2.3. Statistical Data Analysis

Data analysis was done using Microsoft excel, the correlations between the parameters and different stations were done using PAlaeontological STatistics software (PAST). Results obtained were represented by use of text, graphs and statistical tables to show the interrelationships of various parameters in the stations.

A principal component analysis (PCA) was performed to evaluate the relationship between the sampling sites and the variation of the physicochemical parameters of the lake water. The resulting physicochemical parameters by sites were classified by cluster analysis (Ward’s method, Euclidean distance).

3. Results

The mean physicochemical parameters of Lake Albert water are presented in Table 1. Table 2 shows the Pearson’s r correlation between physicochemical parameters in different sites in the Lake Albert, DR Congo.

Legend: STD: Standard Deviation, Standards of water quality (WHO, 2006 [20]; UNECE, 1994 [19]; Boyd and Tucker, 1998 [21]; Ali et al., 2000 [22]; Karume et al., 2019 [23]).

Legend: a: slight correlated, b: correlated; c: strong correlated.

Water of Lake Albert was generally rather neutral with a pH varied about 7.2 ± 0.2 in all the 6 stations of collections.
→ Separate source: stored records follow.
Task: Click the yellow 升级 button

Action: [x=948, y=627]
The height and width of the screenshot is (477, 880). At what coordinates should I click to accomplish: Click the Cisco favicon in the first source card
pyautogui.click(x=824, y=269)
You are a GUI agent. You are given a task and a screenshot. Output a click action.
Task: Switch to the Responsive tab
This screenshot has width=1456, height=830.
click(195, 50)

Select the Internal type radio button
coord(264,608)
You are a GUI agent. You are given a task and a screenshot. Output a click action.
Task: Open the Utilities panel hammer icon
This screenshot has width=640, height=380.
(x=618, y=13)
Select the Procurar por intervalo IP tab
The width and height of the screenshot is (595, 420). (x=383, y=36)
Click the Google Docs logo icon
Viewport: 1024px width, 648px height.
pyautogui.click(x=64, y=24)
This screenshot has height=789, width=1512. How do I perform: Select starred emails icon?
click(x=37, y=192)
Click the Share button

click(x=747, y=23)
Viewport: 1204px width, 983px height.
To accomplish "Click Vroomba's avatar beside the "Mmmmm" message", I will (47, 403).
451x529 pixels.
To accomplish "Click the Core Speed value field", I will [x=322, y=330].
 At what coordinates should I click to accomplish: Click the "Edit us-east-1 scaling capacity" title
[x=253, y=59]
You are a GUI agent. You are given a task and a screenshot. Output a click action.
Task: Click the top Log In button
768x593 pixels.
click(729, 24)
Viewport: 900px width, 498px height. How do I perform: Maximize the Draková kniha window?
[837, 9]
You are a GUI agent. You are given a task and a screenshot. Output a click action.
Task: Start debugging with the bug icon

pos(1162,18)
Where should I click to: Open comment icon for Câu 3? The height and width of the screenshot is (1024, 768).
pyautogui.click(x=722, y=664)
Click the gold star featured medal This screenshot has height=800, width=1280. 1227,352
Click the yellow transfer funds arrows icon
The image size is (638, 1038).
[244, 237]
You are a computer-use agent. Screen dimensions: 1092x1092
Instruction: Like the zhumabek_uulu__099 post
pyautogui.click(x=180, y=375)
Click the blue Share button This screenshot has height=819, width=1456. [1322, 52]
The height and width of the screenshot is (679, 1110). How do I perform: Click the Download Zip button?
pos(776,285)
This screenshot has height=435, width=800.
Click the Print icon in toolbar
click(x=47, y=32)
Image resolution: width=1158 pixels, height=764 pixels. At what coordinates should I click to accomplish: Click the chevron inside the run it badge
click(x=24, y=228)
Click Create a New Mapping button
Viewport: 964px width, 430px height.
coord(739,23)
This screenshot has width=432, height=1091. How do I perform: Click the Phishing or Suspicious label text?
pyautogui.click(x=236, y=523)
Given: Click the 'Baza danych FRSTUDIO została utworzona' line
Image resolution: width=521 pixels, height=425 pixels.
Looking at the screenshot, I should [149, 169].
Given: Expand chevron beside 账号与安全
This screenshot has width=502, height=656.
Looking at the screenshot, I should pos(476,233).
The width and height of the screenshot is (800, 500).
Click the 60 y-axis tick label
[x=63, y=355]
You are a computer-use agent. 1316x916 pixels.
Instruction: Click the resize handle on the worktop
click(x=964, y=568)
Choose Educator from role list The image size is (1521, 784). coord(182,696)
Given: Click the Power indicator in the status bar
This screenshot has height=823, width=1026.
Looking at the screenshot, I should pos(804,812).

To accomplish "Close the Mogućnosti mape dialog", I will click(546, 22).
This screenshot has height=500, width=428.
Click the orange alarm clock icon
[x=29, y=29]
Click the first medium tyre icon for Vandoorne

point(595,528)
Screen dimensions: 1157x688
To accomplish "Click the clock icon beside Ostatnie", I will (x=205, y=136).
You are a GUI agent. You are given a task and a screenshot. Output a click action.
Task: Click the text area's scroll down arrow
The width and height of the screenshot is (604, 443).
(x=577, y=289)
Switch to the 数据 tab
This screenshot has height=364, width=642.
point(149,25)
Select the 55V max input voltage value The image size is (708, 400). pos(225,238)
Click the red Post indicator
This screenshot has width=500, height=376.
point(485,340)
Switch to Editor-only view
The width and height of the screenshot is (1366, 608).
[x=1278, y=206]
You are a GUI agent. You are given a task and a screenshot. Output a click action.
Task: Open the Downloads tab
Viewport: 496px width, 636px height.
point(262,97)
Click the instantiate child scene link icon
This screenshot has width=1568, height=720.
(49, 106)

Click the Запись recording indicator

The high pH (slightly alkaline) was recorded at Kicha ya Drigi (7.7 ± 0.6) and the lowest (slightly acidic) were recorded at Ingbokolo about 6.6 ± 0.6. Electrical conductivity ranged from 72.2 to 191.2 µS/cm. Surface water had turbidity values varied from 11.3 - 54.8 NTU. The high value was recorded at Grand Bale and the lowest at Songa Tabu stations.

The result related to organic matter (BOD) shown in this study revealed too that its values are very weak, aroud 1.8 mg/L. Total dissolved solids were high in surface water in the samples collected which ranged from 36.1 - 95.6 mg/L. The concentration of DO in the lake varied from 5 - 11 mg/L, indicating oxygenated water.

Alkalinity was higher in both Njerere and Songa Tabu (99.2 mg/L) and low value was recorded at Drgi (25.2 mg/L). Variation of alkalinity is probably due to an external phenomenon occurring in the site during the period of sampling and must be follow-up in the future. But the high levels of carbonates and hydrogen carbonates was attributed to presence of carbonaceous rock in the lake Albert basin. Chloride levels were low in both the six sampling sites with a mean of 4.7 ± 0.7 mg/L. Fluoride levels were low in all the sampling sites in the Lake Albert which ranged from 0.11 ± 0.06 mg/L. Sulphate levels were ranging from 18.2 ± 12.2 mg/L and 23.1 ± 14.4 mg/L.). The study showed that the concentration of ${\text{PO}}_4^{3-}$ was in the range of 0.1 - 0.3 mg/L. The results revealed that ${\text{NH}}_4^{+}$ contents in Lake Albert were found to vary from 0.05 - 1.3 mg/L. The results revealed that the concentration of ${\text{NO}}_3^{-}$ in the Lake Albert was in the range of 0.07 - 0.56 mg/L.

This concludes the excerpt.